# EXERCISE INSTRUCTIONS
Take the data below and repeat it exactly.

:: TASK INPUT ::

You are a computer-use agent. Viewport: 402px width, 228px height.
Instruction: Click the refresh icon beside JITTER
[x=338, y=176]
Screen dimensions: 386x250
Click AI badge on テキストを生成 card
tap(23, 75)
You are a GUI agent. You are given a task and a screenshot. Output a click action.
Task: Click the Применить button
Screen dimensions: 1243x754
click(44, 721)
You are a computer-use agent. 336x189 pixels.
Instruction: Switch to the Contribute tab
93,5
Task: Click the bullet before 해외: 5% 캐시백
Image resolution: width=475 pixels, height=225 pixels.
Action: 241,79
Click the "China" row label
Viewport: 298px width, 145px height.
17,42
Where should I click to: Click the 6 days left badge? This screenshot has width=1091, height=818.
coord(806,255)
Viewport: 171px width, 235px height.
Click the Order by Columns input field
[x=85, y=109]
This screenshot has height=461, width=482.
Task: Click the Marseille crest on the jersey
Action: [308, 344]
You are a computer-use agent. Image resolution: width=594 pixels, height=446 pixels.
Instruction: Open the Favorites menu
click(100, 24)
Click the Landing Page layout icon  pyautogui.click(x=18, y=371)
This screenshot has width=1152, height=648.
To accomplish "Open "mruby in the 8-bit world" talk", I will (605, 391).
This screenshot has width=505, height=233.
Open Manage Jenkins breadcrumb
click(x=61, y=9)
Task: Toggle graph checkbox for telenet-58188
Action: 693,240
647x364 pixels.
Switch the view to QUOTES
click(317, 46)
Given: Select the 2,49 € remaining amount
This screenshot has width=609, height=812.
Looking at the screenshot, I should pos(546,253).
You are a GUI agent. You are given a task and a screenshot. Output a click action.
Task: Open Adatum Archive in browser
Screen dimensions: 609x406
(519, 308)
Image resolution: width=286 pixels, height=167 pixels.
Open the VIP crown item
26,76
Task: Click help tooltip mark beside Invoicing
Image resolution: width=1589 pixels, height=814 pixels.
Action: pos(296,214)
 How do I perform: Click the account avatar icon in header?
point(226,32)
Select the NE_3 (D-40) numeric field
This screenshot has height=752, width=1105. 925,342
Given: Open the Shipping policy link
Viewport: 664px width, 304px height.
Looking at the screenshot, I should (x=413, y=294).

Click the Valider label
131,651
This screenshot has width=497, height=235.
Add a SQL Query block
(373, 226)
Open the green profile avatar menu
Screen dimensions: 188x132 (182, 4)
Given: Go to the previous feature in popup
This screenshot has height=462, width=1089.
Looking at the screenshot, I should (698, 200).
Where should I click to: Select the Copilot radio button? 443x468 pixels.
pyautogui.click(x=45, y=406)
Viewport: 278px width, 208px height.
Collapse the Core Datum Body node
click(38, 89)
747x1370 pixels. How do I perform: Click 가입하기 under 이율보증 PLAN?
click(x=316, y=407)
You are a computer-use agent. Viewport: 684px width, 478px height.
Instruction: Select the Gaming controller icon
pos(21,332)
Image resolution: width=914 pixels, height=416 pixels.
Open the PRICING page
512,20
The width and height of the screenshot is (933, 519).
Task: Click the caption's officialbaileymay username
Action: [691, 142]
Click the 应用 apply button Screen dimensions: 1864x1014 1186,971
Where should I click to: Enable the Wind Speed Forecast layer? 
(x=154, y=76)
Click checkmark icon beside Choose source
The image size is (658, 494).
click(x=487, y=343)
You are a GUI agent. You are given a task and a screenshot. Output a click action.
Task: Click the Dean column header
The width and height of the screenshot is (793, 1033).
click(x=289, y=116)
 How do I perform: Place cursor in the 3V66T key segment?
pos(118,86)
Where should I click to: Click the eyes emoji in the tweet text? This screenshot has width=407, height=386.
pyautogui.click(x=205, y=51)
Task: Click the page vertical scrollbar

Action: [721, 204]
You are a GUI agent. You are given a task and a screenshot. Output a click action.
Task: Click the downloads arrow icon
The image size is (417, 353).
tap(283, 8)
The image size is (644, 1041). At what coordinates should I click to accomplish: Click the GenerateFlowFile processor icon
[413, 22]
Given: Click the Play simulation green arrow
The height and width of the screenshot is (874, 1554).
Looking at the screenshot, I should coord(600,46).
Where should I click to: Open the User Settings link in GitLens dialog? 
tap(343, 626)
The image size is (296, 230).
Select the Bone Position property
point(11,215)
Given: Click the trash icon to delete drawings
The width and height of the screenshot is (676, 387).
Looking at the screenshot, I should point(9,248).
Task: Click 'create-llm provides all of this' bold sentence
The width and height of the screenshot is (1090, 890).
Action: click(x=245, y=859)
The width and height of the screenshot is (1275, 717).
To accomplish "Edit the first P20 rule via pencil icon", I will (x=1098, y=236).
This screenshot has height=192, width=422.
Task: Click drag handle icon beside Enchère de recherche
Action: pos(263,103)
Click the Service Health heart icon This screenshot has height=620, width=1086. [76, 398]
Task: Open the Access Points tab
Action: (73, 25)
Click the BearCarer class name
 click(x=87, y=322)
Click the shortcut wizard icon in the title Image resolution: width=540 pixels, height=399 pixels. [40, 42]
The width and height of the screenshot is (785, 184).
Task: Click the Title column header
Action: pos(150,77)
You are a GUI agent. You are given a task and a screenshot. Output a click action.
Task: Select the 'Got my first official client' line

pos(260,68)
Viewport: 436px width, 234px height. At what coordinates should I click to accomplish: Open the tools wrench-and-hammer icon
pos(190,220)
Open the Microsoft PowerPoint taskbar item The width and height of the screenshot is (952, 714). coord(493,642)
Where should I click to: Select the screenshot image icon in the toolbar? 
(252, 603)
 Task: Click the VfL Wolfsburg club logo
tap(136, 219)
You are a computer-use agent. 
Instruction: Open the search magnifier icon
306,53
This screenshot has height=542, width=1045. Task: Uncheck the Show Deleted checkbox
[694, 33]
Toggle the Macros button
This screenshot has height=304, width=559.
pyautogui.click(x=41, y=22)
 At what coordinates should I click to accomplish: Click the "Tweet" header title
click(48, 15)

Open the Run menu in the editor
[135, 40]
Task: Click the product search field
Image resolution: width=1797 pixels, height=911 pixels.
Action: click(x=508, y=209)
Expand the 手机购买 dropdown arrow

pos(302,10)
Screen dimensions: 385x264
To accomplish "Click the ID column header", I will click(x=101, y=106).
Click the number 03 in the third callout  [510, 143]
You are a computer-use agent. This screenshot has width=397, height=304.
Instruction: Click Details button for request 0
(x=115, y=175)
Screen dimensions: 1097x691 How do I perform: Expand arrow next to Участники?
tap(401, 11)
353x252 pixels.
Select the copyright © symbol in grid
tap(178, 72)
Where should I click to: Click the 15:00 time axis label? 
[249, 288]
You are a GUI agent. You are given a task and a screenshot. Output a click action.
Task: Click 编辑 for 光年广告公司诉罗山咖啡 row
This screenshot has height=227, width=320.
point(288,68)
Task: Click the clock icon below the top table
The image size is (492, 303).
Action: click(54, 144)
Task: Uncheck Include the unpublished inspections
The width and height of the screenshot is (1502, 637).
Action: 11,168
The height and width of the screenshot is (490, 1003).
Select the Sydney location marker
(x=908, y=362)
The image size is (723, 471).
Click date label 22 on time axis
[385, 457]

:::

# RESULT FOR THIS TASK
You are a computer-use agent. Viewport: 402px width, 228px height.
Instruction: Click the refresh icon beside JITTER
[x=338, y=176]
Screen dimensions: 386x250
Click AI badge on テキストを生成 card
tap(23, 75)
You are a GUI agent. You are given a task and a screenshot. Output a click action.
Task: Click the Применить button
Screen dimensions: 1243x754
click(44, 721)
You are a computer-use agent. 336x189 pixels.
Instruction: Switch to the Contribute tab
93,5
Task: Click the bullet before 해외: 5% 캐시백
Image resolution: width=475 pixels, height=225 pixels.
Action: 241,79
Click the "China" row label
Viewport: 298px width, 145px height.
17,42
Where should I click to: Click the 6 days left badge? This screenshot has width=1091, height=818.
coord(806,255)
Viewport: 171px width, 235px height.
Click the Order by Columns input field
[x=85, y=109]
This screenshot has height=461, width=482.
Task: Click the Marseille crest on the jersey
Action: [308, 344]
You are a computer-use agent. Image resolution: width=594 pixels, height=446 pixels.
Instruction: Open the Favorites menu
click(100, 24)
Click the Landing Page layout icon  pyautogui.click(x=18, y=371)
This screenshot has width=1152, height=648.
To accomplish "Open "mruby in the 8-bit world" talk", I will (605, 391).
This screenshot has width=505, height=233.
Open Manage Jenkins breadcrumb
click(x=61, y=9)
Task: Toggle graph checkbox for telenet-58188
Action: 693,240
647x364 pixels.
Switch the view to QUOTES
click(317, 46)
Given: Select the 2,49 € remaining amount
This screenshot has width=609, height=812.
Looking at the screenshot, I should pos(546,253).
You are a GUI agent. You are given a task and a screenshot. Output a click action.
Task: Open Adatum Archive in browser
Screen dimensions: 609x406
(519, 308)
Image resolution: width=286 pixels, height=167 pixels.
Open the VIP crown item
26,76
Task: Click help tooltip mark beside Invoicing
Image resolution: width=1589 pixels, height=814 pixels.
Action: pos(296,214)
 How do I perform: Click the account avatar icon in header?
point(226,32)
Select the NE_3 (D-40) numeric field
This screenshot has height=752, width=1105. 925,342
Given: Open the Shipping policy link
Viewport: 664px width, 304px height.
Looking at the screenshot, I should (x=413, y=294).

Click the Valider label
131,651
This screenshot has width=497, height=235.
Add a SQL Query block
(373, 226)
Open the green profile avatar menu
Screen dimensions: 188x132 (182, 4)
Given: Go to the previous feature in popup
This screenshot has height=462, width=1089.
Looking at the screenshot, I should (698, 200).
Where should I click to: Select the Copilot radio button? 443x468 pixels.
pyautogui.click(x=45, y=406)
Viewport: 278px width, 208px height.
Collapse the Core Datum Body node
click(38, 89)
747x1370 pixels. How do I perform: Click 가입하기 under 이율보증 PLAN?
click(x=316, y=407)
You are a computer-use agent. Viewport: 684px width, 478px height.
Instruction: Select the Gaming controller icon
pos(21,332)
Image resolution: width=914 pixels, height=416 pixels.
Open the PRICING page
512,20
The width and height of the screenshot is (933, 519).
Task: Click the caption's officialbaileymay username
Action: [691, 142]
Click the 应用 apply button Screen dimensions: 1864x1014 1186,971
Where should I click to: Enable the Wind Speed Forecast layer? 
(x=154, y=76)
Click checkmark icon beside Choose source
The image size is (658, 494).
click(x=487, y=343)
You are a GUI agent. You are given a task and a screenshot. Output a click action.
Task: Click the Dean column header
The width and height of the screenshot is (793, 1033).
click(x=289, y=116)
 How do I perform: Place cursor in the 3V66T key segment?
pos(118,86)
Where should I click to: Click the eyes emoji in the tweet text? This screenshot has width=407, height=386.
pyautogui.click(x=205, y=51)
Task: Click the page vertical scrollbar

Action: [721, 204]
You are a GUI agent. You are given a task and a screenshot. Output a click action.
Task: Click the downloads arrow icon
The image size is (417, 353).
tap(283, 8)
The image size is (644, 1041). At what coordinates should I click to accomplish: Click the GenerateFlowFile processor icon
[413, 22]
Given: Click the Play simulation green arrow
The height and width of the screenshot is (874, 1554).
Looking at the screenshot, I should coord(600,46).
Where should I click to: Open the User Settings link in GitLens dialog? 
tap(343, 626)
The image size is (296, 230).
Select the Bone Position property
point(11,215)
Given: Click the trash icon to delete drawings
The width and height of the screenshot is (676, 387).
Looking at the screenshot, I should point(9,248).
Task: Click 'create-llm provides all of this' bold sentence
The width and height of the screenshot is (1090, 890).
Action: click(x=245, y=859)
The width and height of the screenshot is (1275, 717).
To accomplish "Edit the first P20 rule via pencil icon", I will (x=1098, y=236).
This screenshot has height=192, width=422.
Task: Click drag handle icon beside Enchère de recherche
Action: pos(263,103)
Click the Service Health heart icon This screenshot has height=620, width=1086. [76, 398]
Task: Open the Access Points tab
Action: (73, 25)
Click the BearCarer class name
 click(x=87, y=322)
Click the shortcut wizard icon in the title Image resolution: width=540 pixels, height=399 pixels. [40, 42]
The width and height of the screenshot is (785, 184).
Task: Click the Title column header
Action: pos(150,77)
You are a GUI agent. You are given a task and a screenshot. Output a click action.
Task: Select the 'Got my first official client' line

pos(260,68)
Viewport: 436px width, 234px height. At what coordinates should I click to accomplish: Open the tools wrench-and-hammer icon
pos(190,220)
Open the Microsoft PowerPoint taskbar item The width and height of the screenshot is (952, 714). coord(493,642)
Where should I click to: Select the screenshot image icon in the toolbar? 
(252, 603)
 Task: Click the VfL Wolfsburg club logo
tap(136, 219)
You are a computer-use agent. 
Instruction: Open the search magnifier icon
306,53
This screenshot has height=542, width=1045. Task: Uncheck the Show Deleted checkbox
[694, 33]
Toggle the Macros button
This screenshot has height=304, width=559.
pyautogui.click(x=41, y=22)
 At what coordinates should I click to accomplish: Click the "Tweet" header title
click(48, 15)

Open the Run menu in the editor
[135, 40]
Task: Click the product search field
Image resolution: width=1797 pixels, height=911 pixels.
Action: click(x=508, y=209)
Expand the 手机购买 dropdown arrow

pos(302,10)
Screen dimensions: 385x264
To accomplish "Click the ID column header", I will click(x=101, y=106).
Click the number 03 in the third callout  [510, 143]
You are a computer-use agent. This screenshot has width=397, height=304.
Instruction: Click Details button for request 0
(x=115, y=175)
Screen dimensions: 1097x691 How do I perform: Expand arrow next to Участники?
tap(401, 11)
353x252 pixels.
Select the copyright © symbol in grid
tap(178, 72)
Where should I click to: Click the 15:00 time axis label? 
[249, 288]
You are a GUI agent. You are given a task and a screenshot. Output a click action.
Task: Click 编辑 for 光年广告公司诉罗山咖啡 row
This screenshot has height=227, width=320.
point(288,68)
Task: Click the clock icon below the top table
The image size is (492, 303).
Action: click(54, 144)
Task: Uncheck Include the unpublished inspections
The width and height of the screenshot is (1502, 637).
Action: 11,168
The height and width of the screenshot is (490, 1003).
Select the Sydney location marker
(x=908, y=362)
The image size is (723, 471).
Click date label 22 on time axis
[385, 457]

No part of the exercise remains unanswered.